§ **EXERCISE DETAILS**: Reproduce every record exactly.

§ **Stored data**:
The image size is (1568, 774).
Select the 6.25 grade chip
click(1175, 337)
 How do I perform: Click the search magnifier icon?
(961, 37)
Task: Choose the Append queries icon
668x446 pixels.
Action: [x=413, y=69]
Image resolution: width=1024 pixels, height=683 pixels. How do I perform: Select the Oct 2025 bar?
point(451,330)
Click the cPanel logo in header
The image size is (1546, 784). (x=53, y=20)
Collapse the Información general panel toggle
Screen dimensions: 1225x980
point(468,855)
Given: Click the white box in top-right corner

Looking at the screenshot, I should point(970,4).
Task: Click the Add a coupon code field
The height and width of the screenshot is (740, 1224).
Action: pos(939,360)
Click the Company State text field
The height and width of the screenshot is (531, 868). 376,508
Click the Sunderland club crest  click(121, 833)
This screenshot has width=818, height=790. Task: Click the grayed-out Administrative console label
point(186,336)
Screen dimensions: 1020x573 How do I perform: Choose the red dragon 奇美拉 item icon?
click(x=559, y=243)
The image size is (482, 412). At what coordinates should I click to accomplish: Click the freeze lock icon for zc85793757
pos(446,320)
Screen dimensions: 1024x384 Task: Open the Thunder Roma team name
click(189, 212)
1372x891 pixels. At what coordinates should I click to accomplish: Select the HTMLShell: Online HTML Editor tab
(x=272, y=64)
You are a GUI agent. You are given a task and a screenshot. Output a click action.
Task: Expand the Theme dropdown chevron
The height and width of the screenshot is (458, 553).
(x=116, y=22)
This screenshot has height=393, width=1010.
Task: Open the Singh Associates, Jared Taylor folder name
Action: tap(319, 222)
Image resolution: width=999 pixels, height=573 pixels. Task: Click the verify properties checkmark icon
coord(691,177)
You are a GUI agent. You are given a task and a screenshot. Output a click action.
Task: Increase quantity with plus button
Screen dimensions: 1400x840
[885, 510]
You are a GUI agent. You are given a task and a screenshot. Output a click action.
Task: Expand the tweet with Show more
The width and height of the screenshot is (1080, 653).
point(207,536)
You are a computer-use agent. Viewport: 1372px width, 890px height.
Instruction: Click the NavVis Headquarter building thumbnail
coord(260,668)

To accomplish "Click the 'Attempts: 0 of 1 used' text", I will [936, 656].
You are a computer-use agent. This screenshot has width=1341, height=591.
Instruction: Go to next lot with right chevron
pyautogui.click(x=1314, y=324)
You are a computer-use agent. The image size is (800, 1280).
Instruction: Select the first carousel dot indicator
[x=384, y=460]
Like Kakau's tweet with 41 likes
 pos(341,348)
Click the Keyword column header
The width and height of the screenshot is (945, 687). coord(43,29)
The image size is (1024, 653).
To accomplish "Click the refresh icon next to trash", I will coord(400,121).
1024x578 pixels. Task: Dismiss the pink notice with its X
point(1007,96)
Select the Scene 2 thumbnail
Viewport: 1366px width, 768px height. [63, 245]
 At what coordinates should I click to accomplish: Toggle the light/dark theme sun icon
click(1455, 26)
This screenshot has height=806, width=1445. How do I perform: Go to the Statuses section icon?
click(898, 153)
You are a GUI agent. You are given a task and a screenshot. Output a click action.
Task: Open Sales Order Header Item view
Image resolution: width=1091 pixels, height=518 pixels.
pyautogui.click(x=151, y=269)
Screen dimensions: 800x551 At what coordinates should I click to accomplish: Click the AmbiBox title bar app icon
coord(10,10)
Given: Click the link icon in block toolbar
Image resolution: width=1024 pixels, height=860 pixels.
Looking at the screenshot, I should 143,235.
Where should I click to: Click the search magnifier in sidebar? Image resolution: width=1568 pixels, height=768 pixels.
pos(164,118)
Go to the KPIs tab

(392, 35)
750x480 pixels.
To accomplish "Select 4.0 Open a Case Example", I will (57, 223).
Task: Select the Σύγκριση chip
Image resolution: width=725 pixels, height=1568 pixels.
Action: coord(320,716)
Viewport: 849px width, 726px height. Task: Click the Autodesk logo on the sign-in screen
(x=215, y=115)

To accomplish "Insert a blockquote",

§ **ANSWER BELOW**:
The image size is (1568, 774).
Select the 6.25 grade chip
click(1175, 337)
 How do I perform: Click the search magnifier icon?
(961, 37)
Task: Choose the Append queries icon
668x446 pixels.
Action: [x=413, y=69]
Image resolution: width=1024 pixels, height=683 pixels. How do I perform: Select the Oct 2025 bar?
point(451,330)
Click the cPanel logo in header
The image size is (1546, 784). (x=53, y=20)
Collapse the Información general panel toggle
Screen dimensions: 1225x980
point(468,855)
Given: Click the white box in top-right corner

Looking at the screenshot, I should point(970,4).
Task: Click the Add a coupon code field
The height and width of the screenshot is (740, 1224).
Action: pos(939,360)
Click the Company State text field
The height and width of the screenshot is (531, 868). 376,508
Click the Sunderland club crest  click(121, 833)
This screenshot has width=818, height=790. Task: Click the grayed-out Administrative console label
point(186,336)
Screen dimensions: 1020x573 How do I perform: Choose the red dragon 奇美拉 item icon?
click(x=559, y=243)
The image size is (482, 412). At what coordinates should I click to accomplish: Click the freeze lock icon for zc85793757
pos(446,320)
Screen dimensions: 1024x384 Task: Open the Thunder Roma team name
click(189, 212)
1372x891 pixels. At what coordinates should I click to accomplish: Select the HTMLShell: Online HTML Editor tab
(x=272, y=64)
You are a GUI agent. You are given a task and a screenshot. Output a click action.
Task: Expand the Theme dropdown chevron
The height and width of the screenshot is (458, 553).
(x=116, y=22)
This screenshot has height=393, width=1010.
Task: Open the Singh Associates, Jared Taylor folder name
Action: tap(319, 222)
Image resolution: width=999 pixels, height=573 pixels. Task: Click the verify properties checkmark icon
coord(691,177)
You are a GUI agent. You are given a task and a screenshot. Output a click action.
Task: Increase quantity with plus button
Screen dimensions: 1400x840
[885, 510]
You are a GUI agent. You are given a task and a screenshot. Output a click action.
Task: Expand the tweet with Show more
The width and height of the screenshot is (1080, 653).
point(207,536)
You are a computer-use agent. Viewport: 1372px width, 890px height.
Instruction: Click the NavVis Headquarter building thumbnail
coord(260,668)

To accomplish "Click the 'Attempts: 0 of 1 used' text", I will [936, 656].
You are a computer-use agent. This screenshot has width=1341, height=591.
Instruction: Go to next lot with right chevron
pyautogui.click(x=1314, y=324)
You are a computer-use agent. The image size is (800, 1280).
Instruction: Select the first carousel dot indicator
[x=384, y=460]
Like Kakau's tweet with 41 likes
 pos(341,348)
Click the Keyword column header
The width and height of the screenshot is (945, 687). coord(43,29)
The image size is (1024, 653).
To accomplish "Click the refresh icon next to trash", I will coord(400,121).
1024x578 pixels. Task: Dismiss the pink notice with its X
point(1007,96)
Select the Scene 2 thumbnail
Viewport: 1366px width, 768px height. [63, 245]
 At what coordinates should I click to accomplish: Toggle the light/dark theme sun icon
click(1455, 26)
This screenshot has height=806, width=1445. How do I perform: Go to the Statuses section icon?
click(898, 153)
You are a GUI agent. You are given a task and a screenshot. Output a click action.
Task: Open Sales Order Header Item view
Image resolution: width=1091 pixels, height=518 pixels.
pyautogui.click(x=151, y=269)
Screen dimensions: 800x551 At what coordinates should I click to accomplish: Click the AmbiBox title bar app icon
coord(10,10)
Given: Click the link icon in block toolbar
Image resolution: width=1024 pixels, height=860 pixels.
Looking at the screenshot, I should 143,235.
Where should I click to: Click the search magnifier in sidebar? Image resolution: width=1568 pixels, height=768 pixels.
pos(164,118)
Go to the KPIs tab

(392, 35)
750x480 pixels.
To accomplish "Select 4.0 Open a Case Example", I will (57, 223).
Task: Select the Σύγκριση chip
Image resolution: width=725 pixels, height=1568 pixels.
Action: coord(320,716)
Viewport: 849px width, 726px height. Task: Click the Autodesk logo on the sign-in screen
(x=215, y=115)

To accomplish "Insert a blockquote",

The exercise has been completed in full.